2. Enqueues an `OutboundWorker` Oban job that routes through the host's `Notifier.on_outbound_triggered/2`.
**Screen region:** A new outbound bubble appears in the conversation timeline with a "Pending"
delivery chip. After the Oban worker runs, the chip transitions to "Sent" or "Failed"
depending on the Notifier return value.

---
## Stage 9: Bulk recovery
The operator navigates back to `/support` and realizes there are several more resolved
conversations that need follow-up. Cairnloop supports bulk outbound via `InboxLive`
multi-select.
**Screen region:** In the inbox, each row has a checkbox. The operator selects multiple
resolved conversations. A bulk action bar appears at the bottom of the inbox listing the
selected count and a "Send recovery follow-up" button.

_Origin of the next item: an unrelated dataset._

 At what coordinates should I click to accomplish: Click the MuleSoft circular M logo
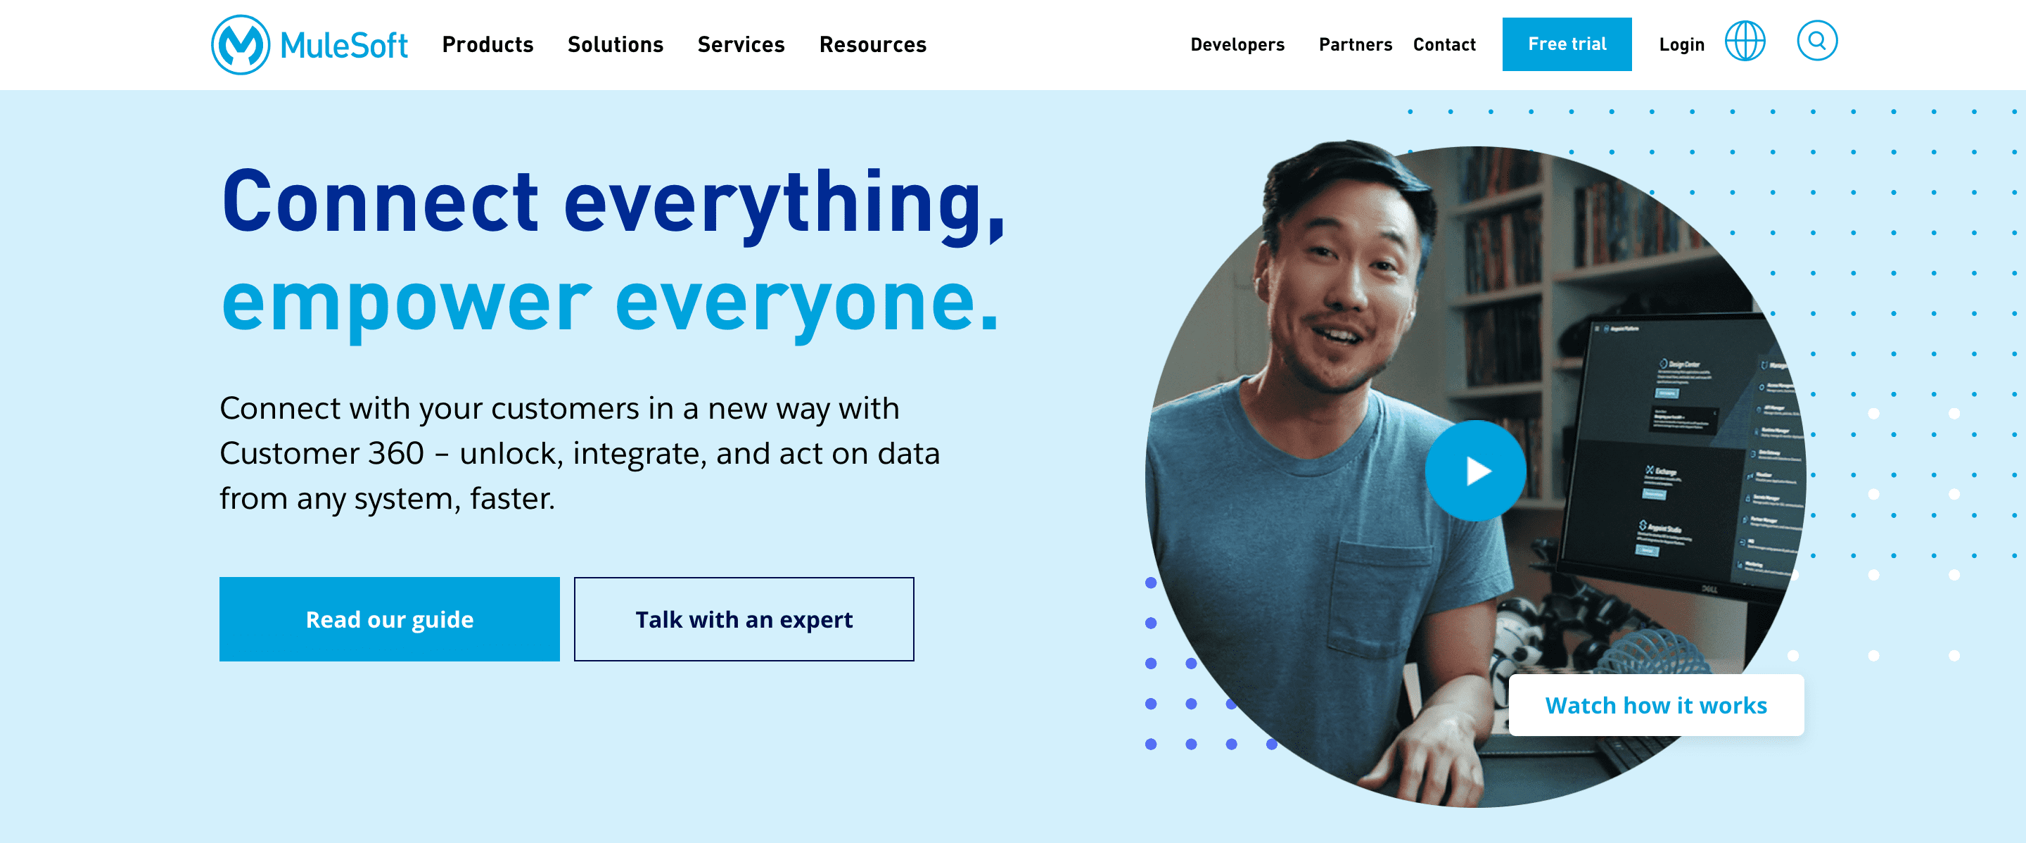(241, 45)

The operator clicks "Send Recovery Follow-up". A confirmation modal appears:
**Screen region:** The modal shows a preview of the outbound message body, a sample of the
first five recipient identifiers, and a count of the total cohort size. If the cohort exceeds
`Cairnloop.Outbound.max_batch_size` (25), a fail-closed refusal banner replaces the confirm
button — the bulk send is refused rather than silently capping the batch.
The operator confirms. Cairnloop calls `Cairnloop.Outbound.bulk_trigger/2`, which:
1. Records a `BulkEnvelope` audit row with status `:submitted` (or `:refused_cap_exceeded` if
the cap was exceeded).
2. Enqueues one `OutboundWorker` Oban job per recipient, each with an at-most-once Oban unique
key scoped to `(conversation_id, template_id, bulk_envelope_id)`.
**Screen region:** The bulk action bar disappears and the inbox deselects all rows. Each
recipient conversation now has a pending outbound bubble in its timeline. Operators can inspect
the `BulkEnvelope` row via the Governance audit facade
(`Cairnloop.Governance.list_recent_bulk_outbound_envelopes/1`).
---
This walkthrough covers all nine stages of the JTBD lifecycle from first customer message
through bulk recovery fan-out. The same sequence is exercised in CI by the integration smoke
test at `test/integration/golden_path_test.exs`.
---
## Beyond the thread: the supporting surfaces
The same operator dashboard exposes the surfaces that turn day-to-day support into durable
knowledge and an auditable trail.
**Knowledge base** (`/support/knowledge-base`) — published articles and their revision history:

**Knowledge gaps** (`/support/knowledge-base/gaps`) — recurring unanswered patterns surfaced from
real conversations, ready to become new articles:

**Audit log** (`/support/audit-log`) — the append-only timeline of every governed-action event,
newest first:

**Settings** (`/support/settings`) — MCP tokens, Notifier health, the retrieval index, and Oban
job state:

> **Refreshing these screenshots:** boot the seeded example app
> (`cd examples/cairnloop_example && mix ecto.reset && mix phx.server`) and run the capture tool in
> `examples/cairnloop_example/screenshots/` (`npm install && npm run capture`). It drives the demo
> with Playwright and rewrites `guides/assets/`. The capture is non-gating and asserts nothing —
> the deterministic `test/integration/golden_path_test.exs` remains the source of CI truth.